-- start of Supplied passage --

Fundamentals of Analog VLSI Design
Exercise 2 - Problem

Differential pair - Inverter - Velocity saturation

Author

Christian Enz (christian.enz@epfl.ch)

Published

24.09.2025

1 Problem 1: The differential pair

Figure 1: Differential pair schematic.

Figure 1 shows the schematic of the basic differential pair. The differential input voltage is defined as \(V_{id} \triangleq V_{i1}-V_{i2}\), whereas the differential output current is defined as \(I_{od} \triangleq I_1-I_2\).

Note

We assume that M1 and M2 are perfectly matched. also assume that M1 and M2 are long-channel transistors so we can ignore short-channel effects such as velocity saturation.

1.1 Both transistors in weak inversion

1.1.1 Large-signal characteristic

Derive the large-signal expression of the differential output current \(I_{od}\) as a function of the differential input voltage \(V_{id}\) assuming that both transistors are biased in weak inversion and saturation.

-- end of Supplied passage --

§ Problems and tasks:
(1) Based on the differential pair exercise, decide whether each statement is true. For each one, answer yes or no and quote the words from the exercise that settle it.
(a) Transistors M1 and M2 are assumed to be perfectly matched.
(b) M1 and M2 are treated as short-channel devices, so velocity saturation must be taken into account.
(c) The exercise was published on 24.09.2025.
(2) For the large-signal derivation in the differential pair exercise, what bias conditions are both transistors assumed to be in?
The data has nothing to do with what comes next.

-- start of Data lines --

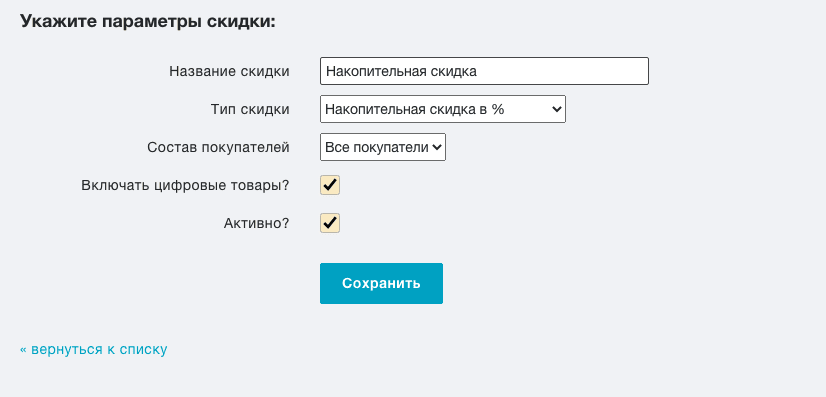The image size is (826, 397).
Task: Toggle the 'Активно?' checkbox
Action: 330,223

-- end of Data lines --

§ Answers for the tasks:
(1)
(a) Yes: "We assume that M1 and M2 are perfectly matched."
(b) No: "M1 and M2 are long-channel transistors so we can ignore short-channel effects such as velocity saturation."
(c) Yes: "24.09.2025"

(2) Both transistors are assumed to be biased in weak inversion and saturation.